CropRef: Reference Datasets and techniques to improve global cropland mapping

2017 
Global timely, accurate, and cost-effective cropland mapping is a prerequisite for agriculture monitoring and application. Recently, the world’s first global 30-m cropland product was produced through the NASA Making Earth System Data Records for Use in Research Environments (MEaSUREs) supported global food security-support analysis data (GFSAD) project (https://croplands.org/app/map). However, on average, in over 50 discrete segments of the world errors of omissions and commissions of GFSAD cropland extent product was around 20%. One of the major reasons for these errors is due to lack of sufficient, spatially well distributed in-situ data for the development of these products. To address this issue, we built a web application (CropRef) to help collect crowdsourced geoTagged cropland samples (https://croplands.org/app/data/search). The system allows users to interactively query and browse the geo-referenced statistical data in the form of maps and to subsequently download them for the regions of interest from any place in the world. Our system (CropRef) also integrates online and mobile applications, very high spatial resolution satellite imagery (sub-meter to 5-m) available from Google Earth, as well as various forms of data collected through crowdsourcing as a mechanism for validating and improving globally relevant spatial information on agriculture. Through its growing network of volunteers and a number of successful data collection campaigns, over 100,000 samples of croplands versus non-croplands have been collected around the globe.
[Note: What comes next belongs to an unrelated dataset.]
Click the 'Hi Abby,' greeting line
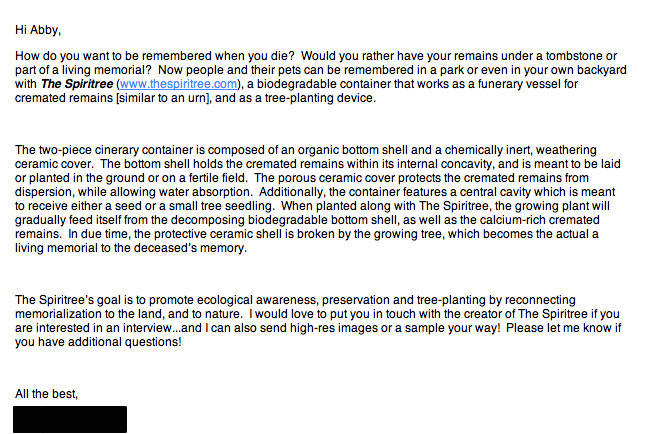The width and height of the screenshot is (650, 434). (38, 30)
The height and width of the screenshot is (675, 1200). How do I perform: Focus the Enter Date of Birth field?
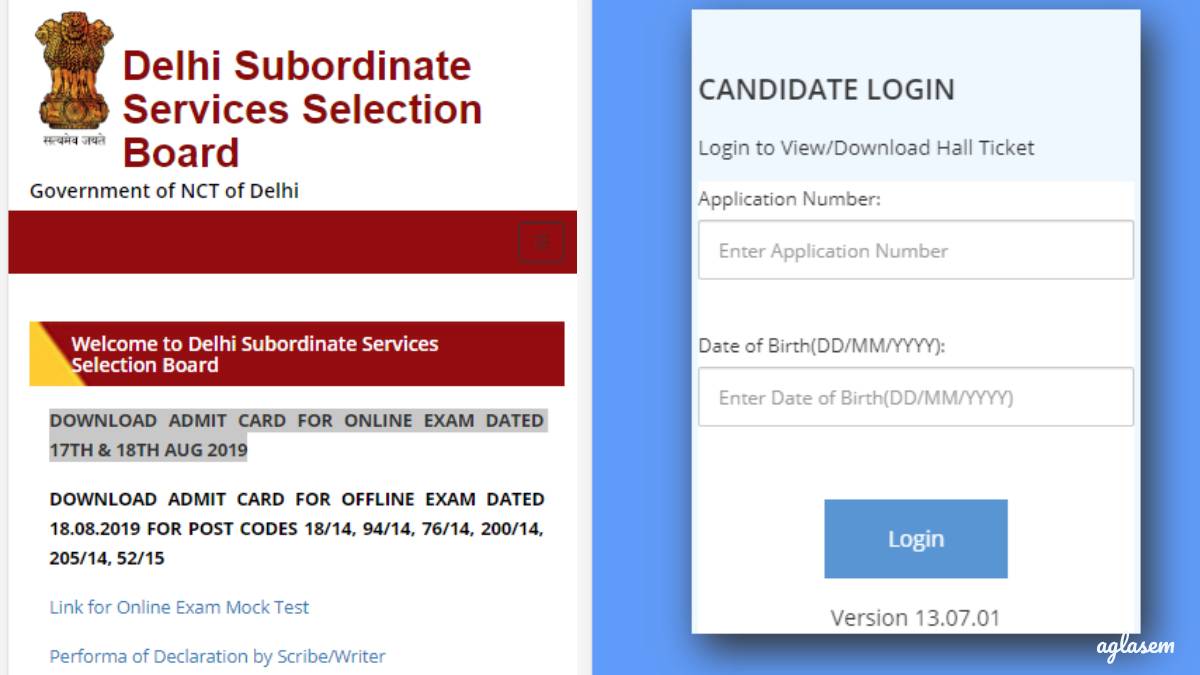coord(915,397)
This paper provides an overview of the main features of CropRef, and then using a series of examples, illustrates how the crowdsourced data collected through CropRef have been used to improve information on knowledge extraction and consequential global cropland mapping. Validating land-cover maps at the global scale is a significant challenge. We also built a global reference dataset for validating 30 m-resolution global land-cover maps in the GFSAD30 project. The dataset has been carefully improved through several rounds of interpretation and verification by different image interpreters, and checked by an expert quality controller. Certainty in interpretation was measured by majority of interpreters agreeing on a class that is also accepted by expert quality controller. The tool and dataset are located at croplands.org.